What needs to be done:
Locate "Given: Click simone's" in the data below, then output the line it is on and all following lines through the last, word for word. Skip any pictures.

Material shown:
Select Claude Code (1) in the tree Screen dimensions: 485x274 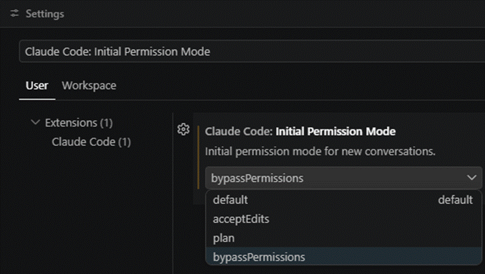click(91, 142)
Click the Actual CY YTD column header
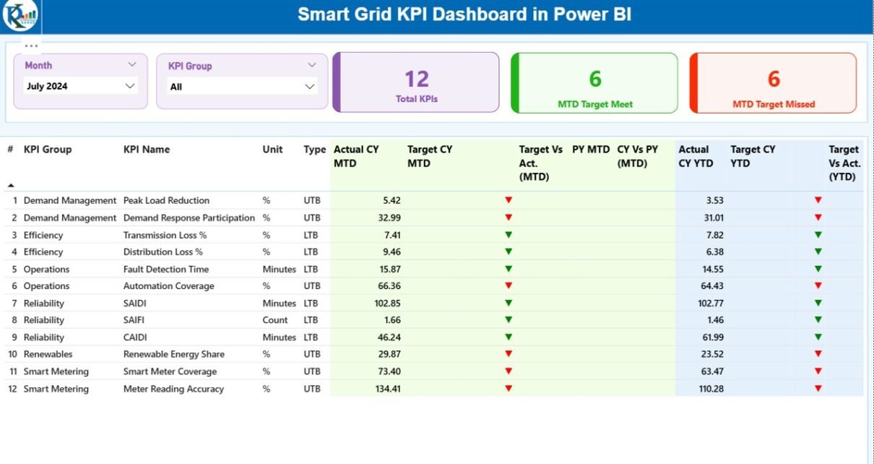This screenshot has height=464, width=874. (696, 156)
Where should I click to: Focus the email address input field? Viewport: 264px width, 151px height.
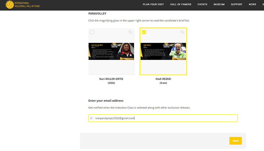[165, 118]
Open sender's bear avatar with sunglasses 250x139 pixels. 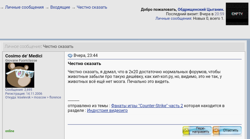tap(20, 75)

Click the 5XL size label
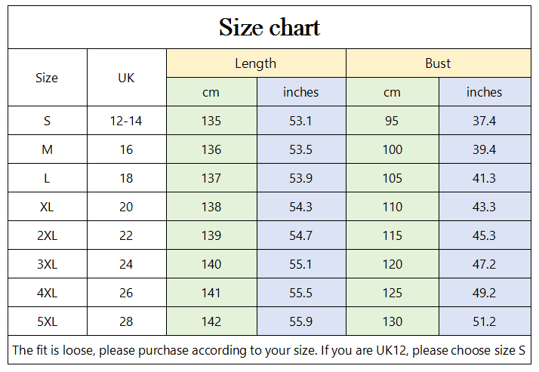(47, 321)
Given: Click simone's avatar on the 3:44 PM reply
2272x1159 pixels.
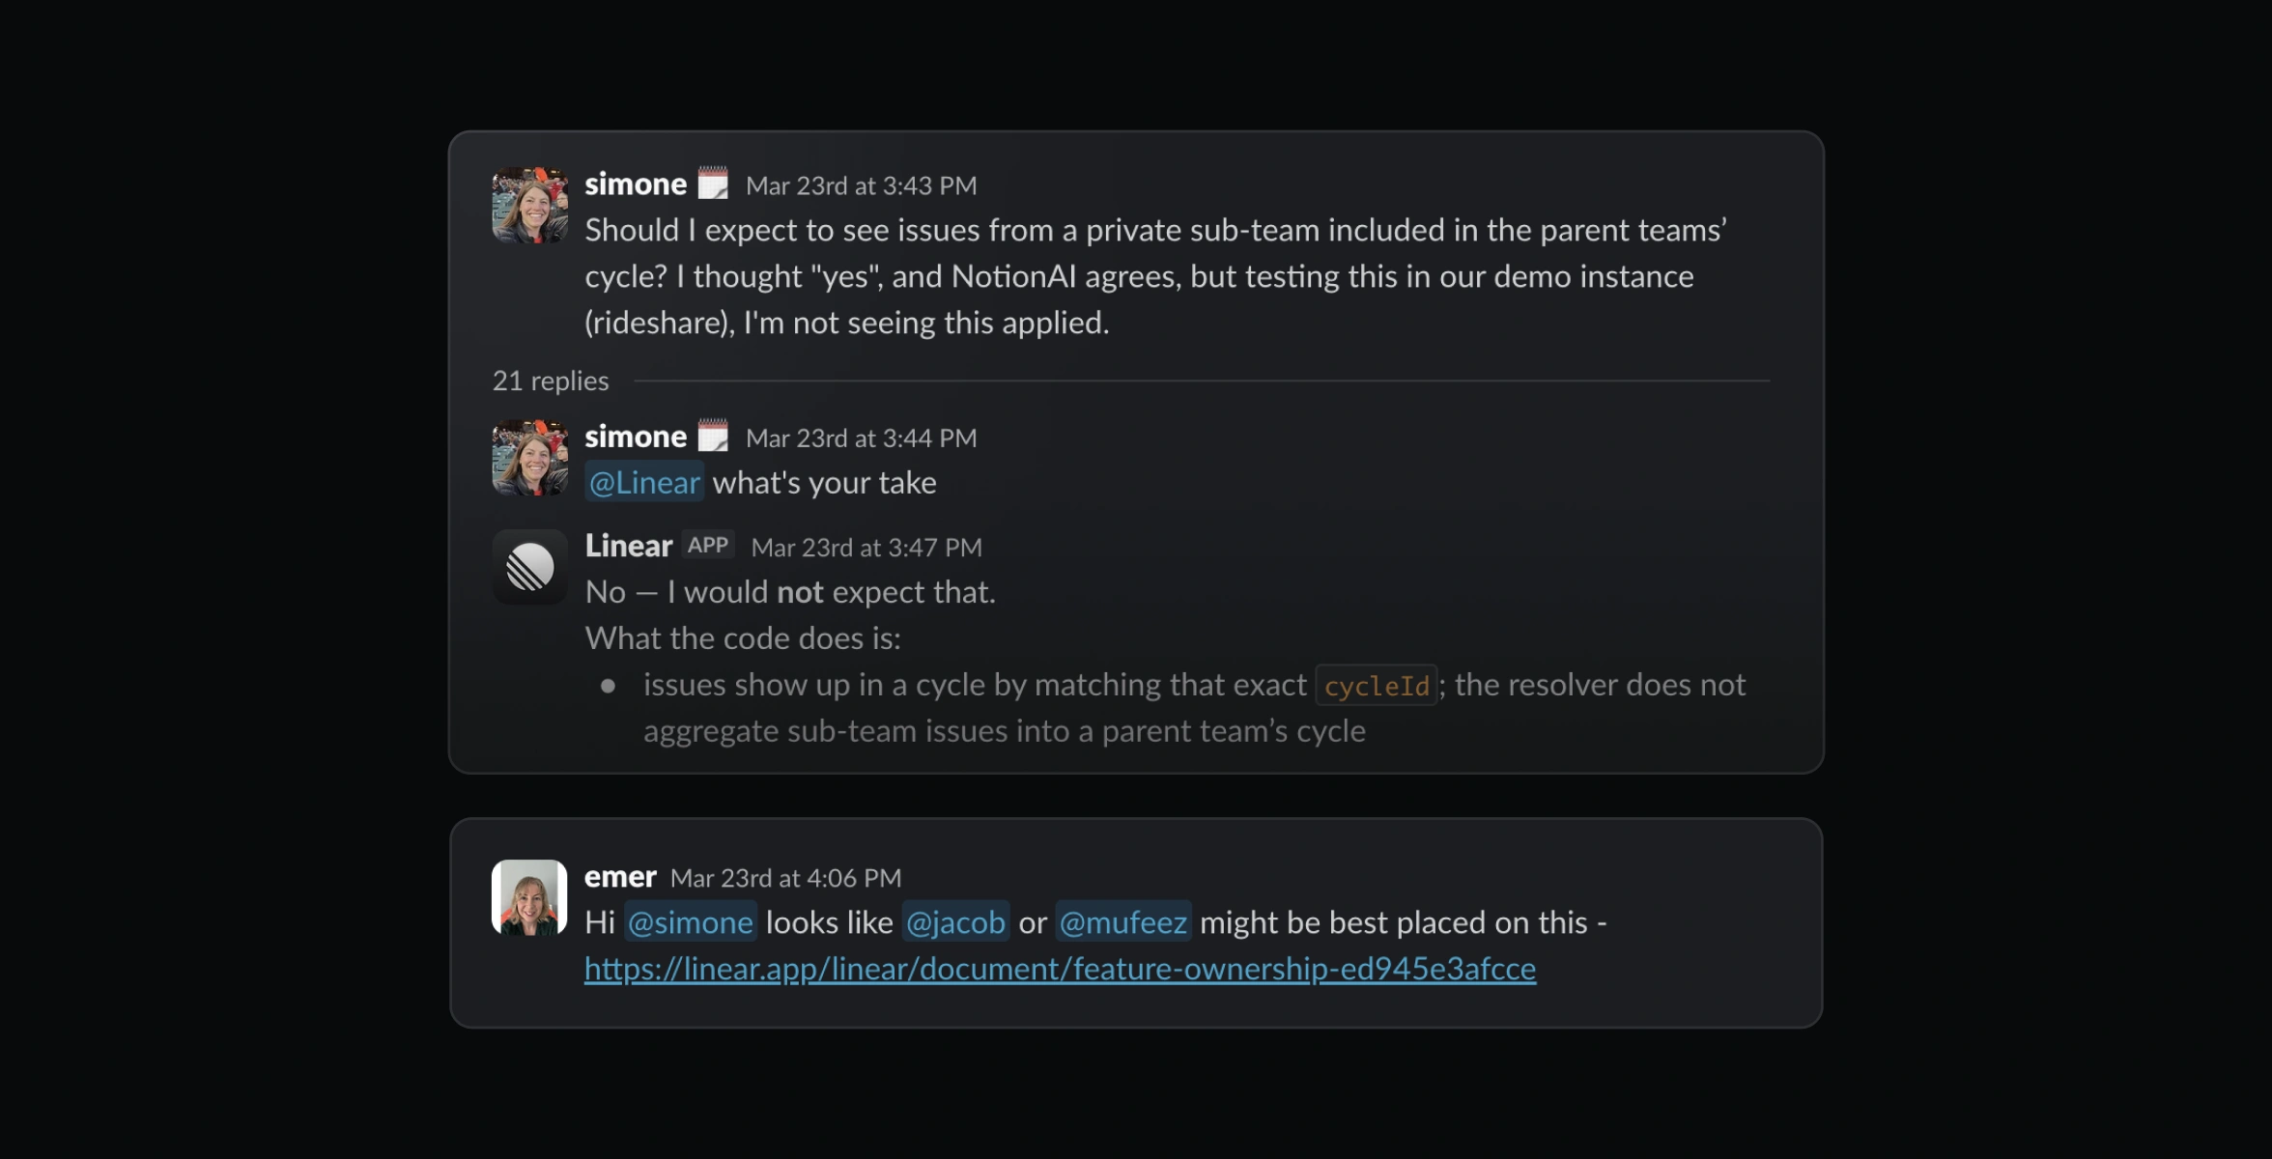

Solution for this task:
Given: Click simone's avatar on the 3:44 PM reply
2272x1159 pixels.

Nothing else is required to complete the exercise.